We did tell the LLM to check available tools. But “available” and “available and connected” are different things, and LLMs are literal. If you say “available,” they’ll see gmail_tools in the tool list and use it — they don’t independently verify that the OAuth connection behind it is actually wired up. Sometimes (most of the time) you need to be very literal with these LLMs.
The fix has two parts:
Connection checks at creation time. When you create an agent that uses OAuth-dependent tools (Gmail, Calendar, Slack, GitHub), create_agent now checks whether you’ve actually connected the required service. If not, you get a clear warning with instructions to connect before approving — not a silent failure three hours later when the schedule fires.
Sender identity on the manifest. The agent manifest now tracks approved_senders — a mapping from each outbound module to the sender identity it will use. For Gmail, that’s your connected Gmail address. For Slack, your connected workspace identity. At runtime, execute_email_tool verifies the “From” address matches what was approved. No more agents sending email as someone they shouldn’t be.
This is the kind of security control that matters as more users onboard. OAuth-connected tools are identity-locked by design — the agent can only act as the person who connected the service.
Housekeeping
We also closed the last open PR — a stale plan branch for in-band versioning that had been superseded by the actual implementation.
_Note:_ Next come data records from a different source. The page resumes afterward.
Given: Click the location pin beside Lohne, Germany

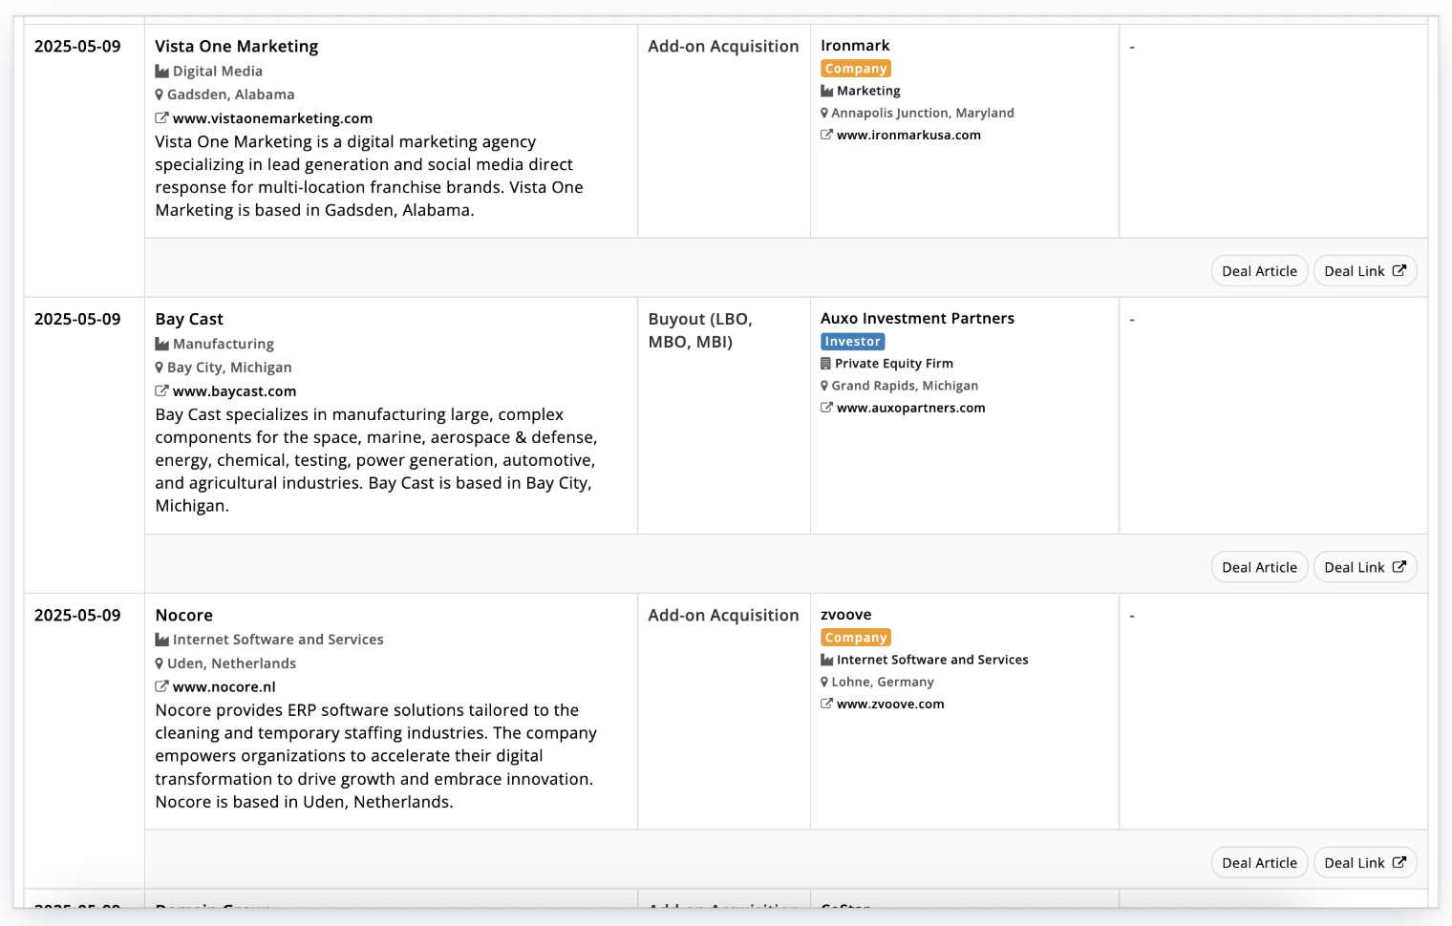Looking at the screenshot, I should [x=824, y=682].
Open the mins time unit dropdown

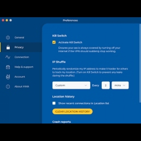pyautogui.click(x=120, y=85)
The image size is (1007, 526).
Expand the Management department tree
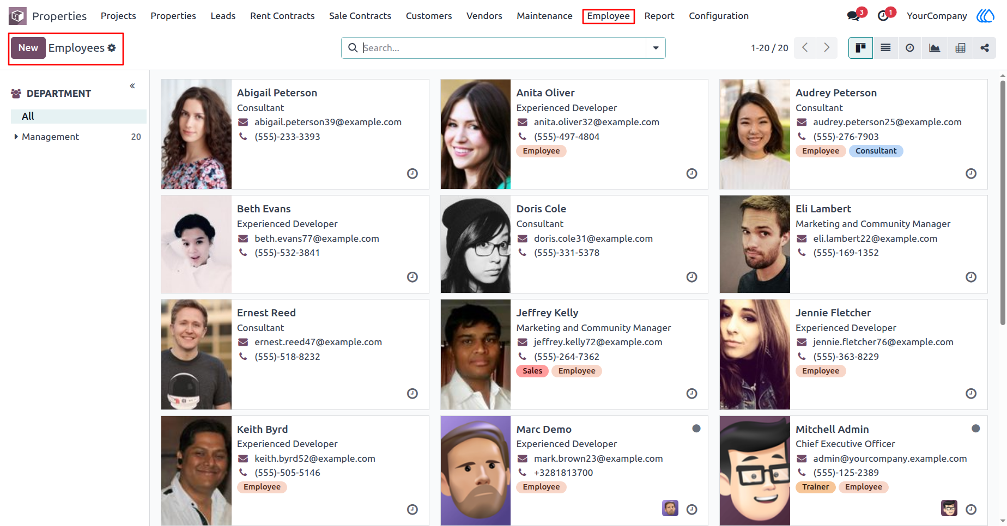(16, 137)
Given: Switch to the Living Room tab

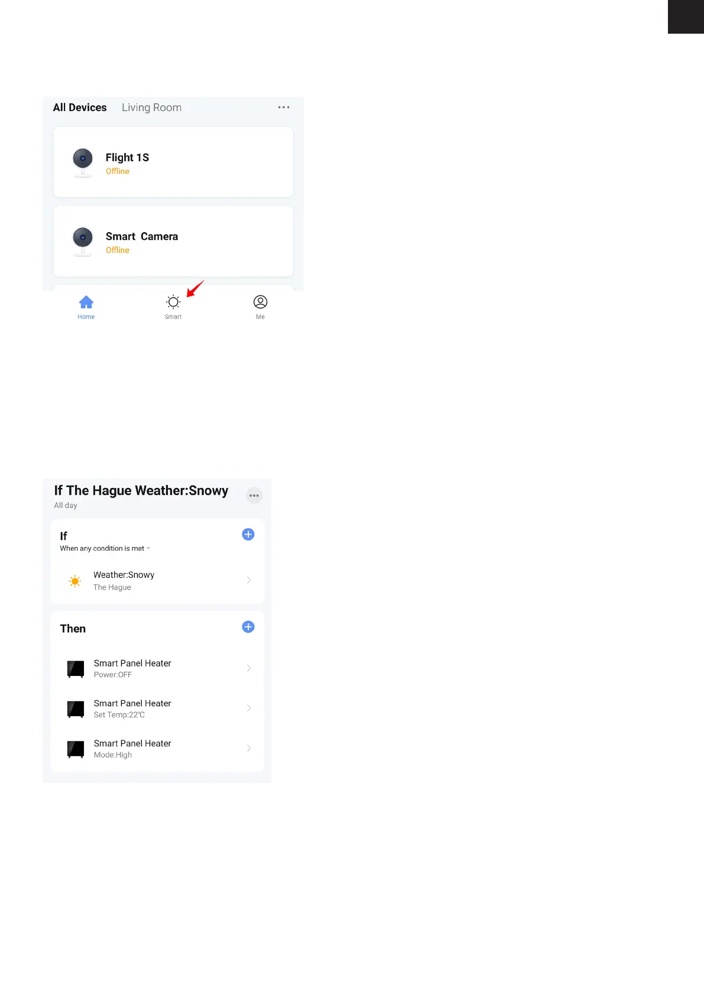Looking at the screenshot, I should [151, 108].
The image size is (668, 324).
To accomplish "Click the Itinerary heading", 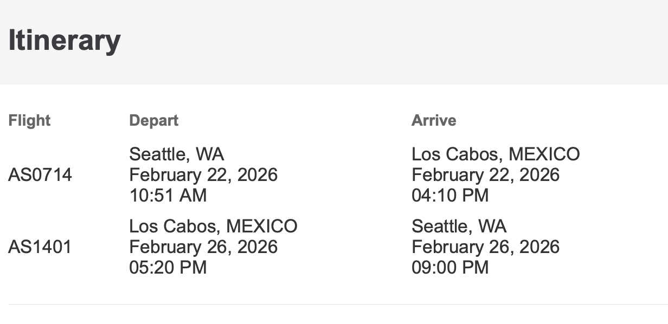I will 64,40.
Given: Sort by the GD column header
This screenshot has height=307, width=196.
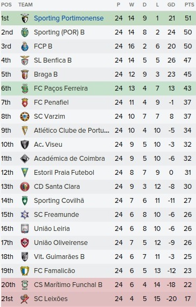Looking at the screenshot, I should pos(171,5).
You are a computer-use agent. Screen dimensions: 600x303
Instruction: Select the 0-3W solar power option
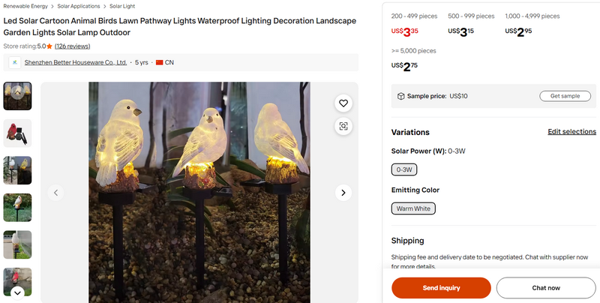coord(404,170)
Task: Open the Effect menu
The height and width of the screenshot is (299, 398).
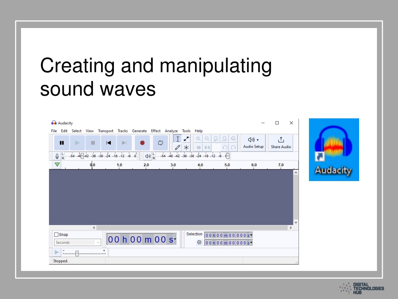Action: pyautogui.click(x=155, y=131)
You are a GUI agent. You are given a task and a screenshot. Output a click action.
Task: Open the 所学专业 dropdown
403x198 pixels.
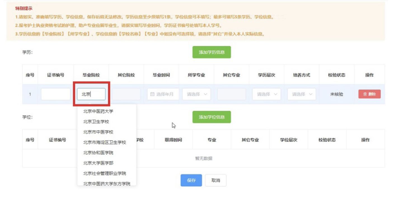[197, 94]

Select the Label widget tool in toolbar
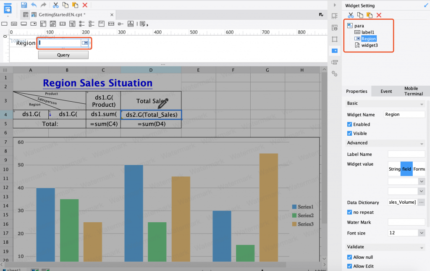[x=14, y=24]
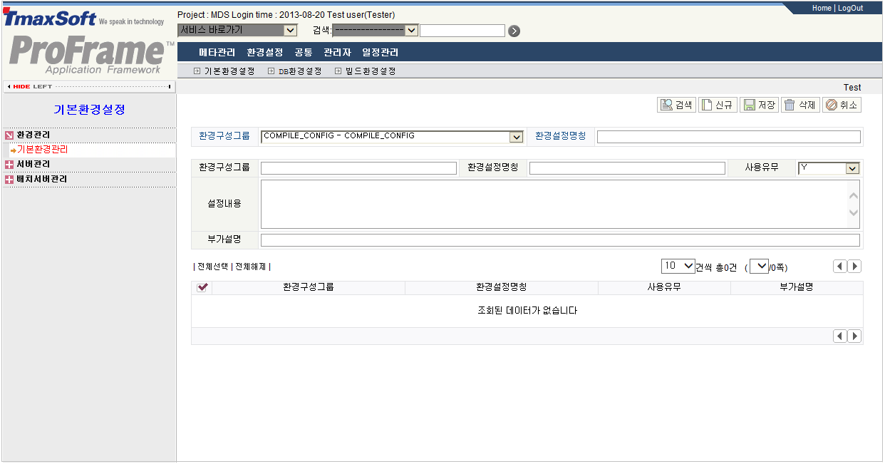Screen dimensions: 885x464
Task: Open the 사용유무 Y dropdown
Action: (x=852, y=168)
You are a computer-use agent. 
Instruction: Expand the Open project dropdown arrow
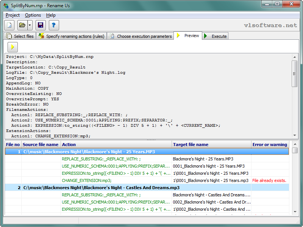[30, 25]
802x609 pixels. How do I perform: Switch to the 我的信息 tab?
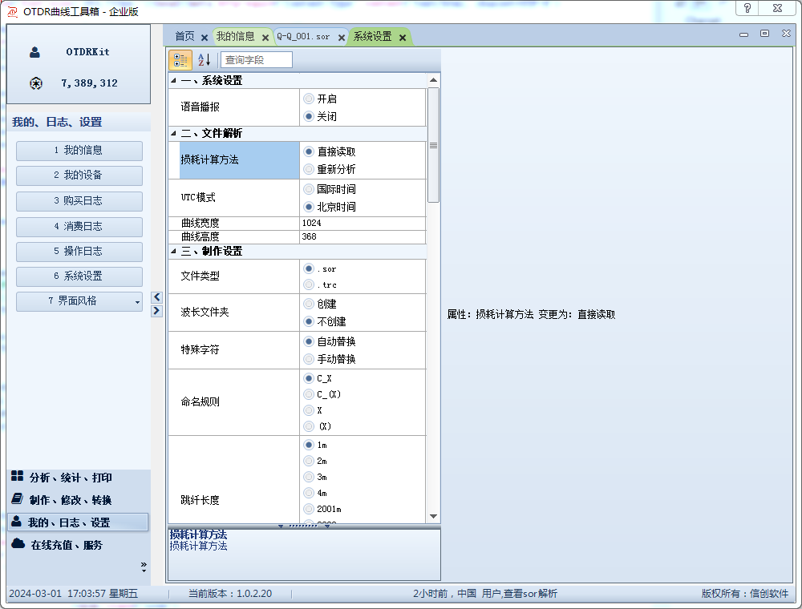pos(235,37)
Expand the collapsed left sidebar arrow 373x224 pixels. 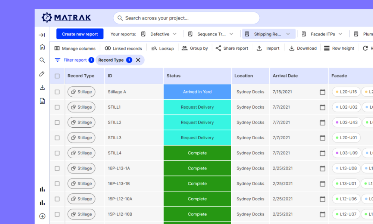coord(42,35)
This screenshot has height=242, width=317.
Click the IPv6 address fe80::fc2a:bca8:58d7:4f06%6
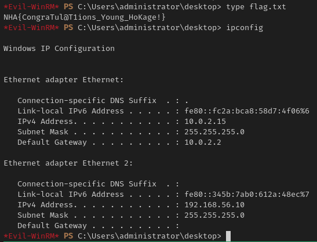click(x=247, y=111)
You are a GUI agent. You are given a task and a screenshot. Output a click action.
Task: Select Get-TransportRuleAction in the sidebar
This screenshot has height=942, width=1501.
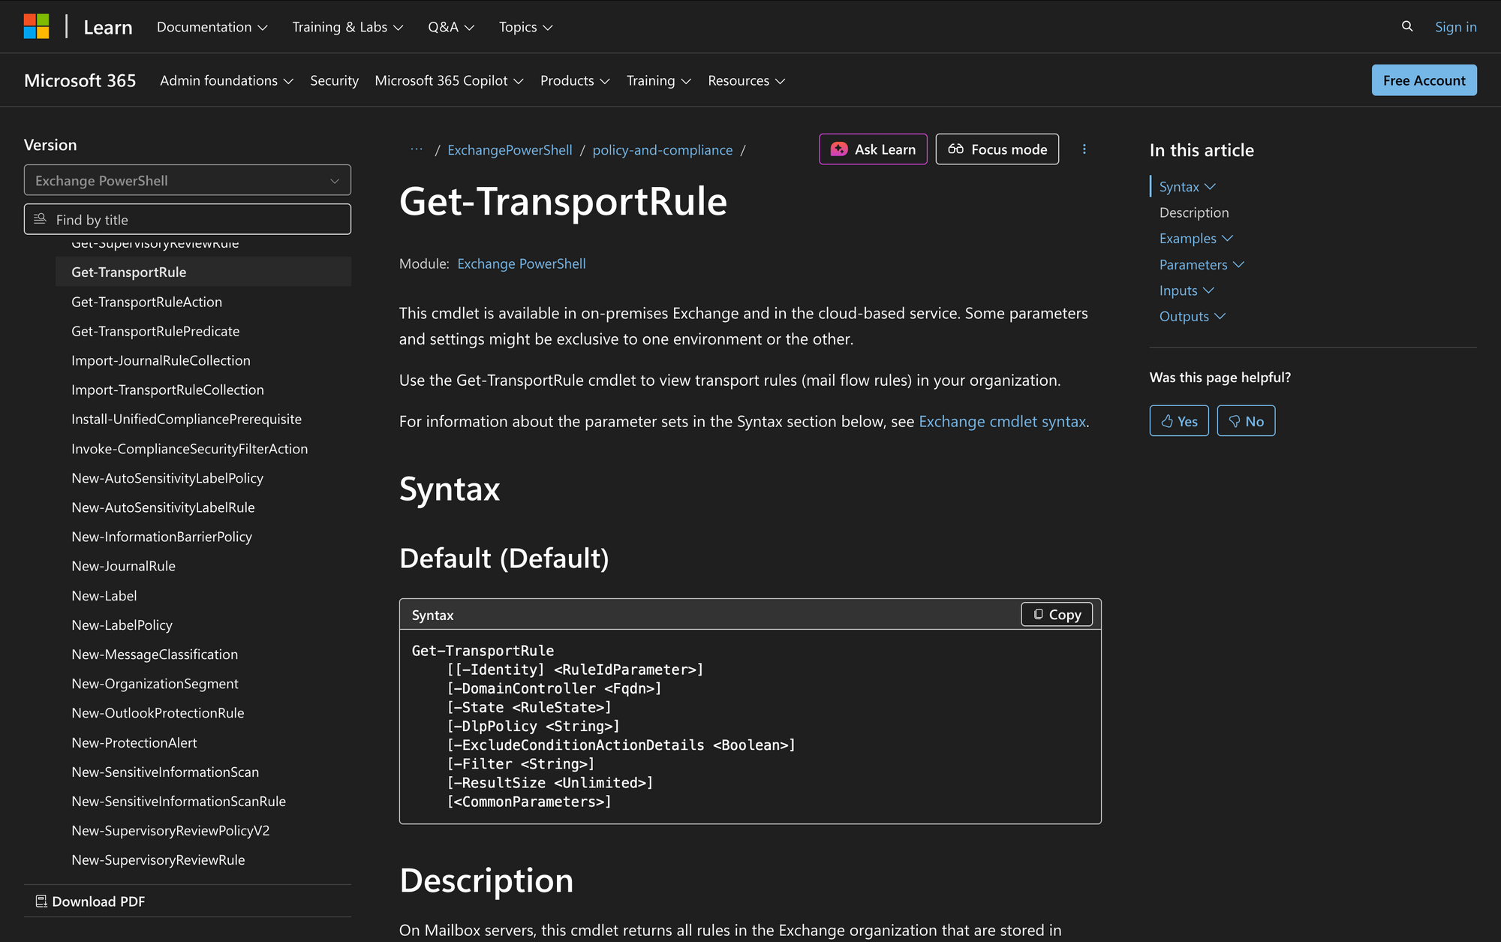146,302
Zero open PRs for the first time in a while.
And we reviewed the new user experience plan — six phases covering everything from welcome emails to notification preferences to open signup. Reviews are done. Tomorrow we start building Phase 1: completing the welcome flow so no new user gets lost between signup and their first agent.
By the Numbers
- 3 merges to main today
- 0 open PRs remaining
- 2,059 tests passing (up from 2,046)
- 1 critical no-op bug caught by review before it shipped
The yaks are shaved. The deploy pipeline actually works now. Tomorrow we build the thing users see.